What I ended up wondering throughout this documentary, while I kept waiting in vain for director Brett Ratner to peel back another layer on Melania, is if we were dealing with a situation that was not an onion but a potato. Yes, there’s a thin protective skin. But after you breach that, no matter how many times you go after it with a peeler, you’re dealing with pretty much the same pulp.
I don’t get the impression that Melania is hiding her sweatpants from three journalists in a movie theatre; I get the impression that she is hiding them from everybody. That, if she owns a single pair, she puts them on quietly after everyone else has gone to bed.
Her worldview seems based on optics more than reality: that what things look like is as important as what things are like. She carries on about redecorating the White House tennis pavilion not because she is dim but because, in her view, her highest calling is not to give the American public something they can identify with but rather something they can aspire to.
What is she thinking? It doesn’t really matter, honestly. The fact that she is disciplined enough to hide her true personality from the public is, in fact, her personality.

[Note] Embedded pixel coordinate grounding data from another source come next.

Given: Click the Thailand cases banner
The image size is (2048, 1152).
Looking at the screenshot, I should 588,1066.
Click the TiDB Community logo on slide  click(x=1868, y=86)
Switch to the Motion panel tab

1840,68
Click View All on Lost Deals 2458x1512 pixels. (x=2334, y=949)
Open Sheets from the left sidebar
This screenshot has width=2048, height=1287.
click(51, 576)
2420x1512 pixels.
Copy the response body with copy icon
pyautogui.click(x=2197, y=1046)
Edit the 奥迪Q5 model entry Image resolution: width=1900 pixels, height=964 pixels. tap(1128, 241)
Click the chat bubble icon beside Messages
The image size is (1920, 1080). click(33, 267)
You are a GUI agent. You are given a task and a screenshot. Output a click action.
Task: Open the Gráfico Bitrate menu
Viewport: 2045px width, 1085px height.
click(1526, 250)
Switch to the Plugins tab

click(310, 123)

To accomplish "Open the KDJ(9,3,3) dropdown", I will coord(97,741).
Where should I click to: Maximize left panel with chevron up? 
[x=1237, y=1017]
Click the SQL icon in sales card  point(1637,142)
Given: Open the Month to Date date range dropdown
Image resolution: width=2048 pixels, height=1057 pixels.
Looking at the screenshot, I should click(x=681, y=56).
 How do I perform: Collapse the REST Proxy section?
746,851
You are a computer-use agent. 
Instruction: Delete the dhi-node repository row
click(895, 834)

The last scenes of Melania take place on Inauguration Day 2025, following the first couple through their preparations at Blair House, the inauguration itself, several inaugural balls. At 2am, they return to the White House residence, and a member of the house staff rummages through the fridge to find them a snack.
Melania lowers herself to a sofa, then quietly begins to remove the high heels she has been wearing for 22 hours. We see a foot.
It’s a moment that could have been the beginning of a fascinating documentary – and it is also the moment the credits start to roll.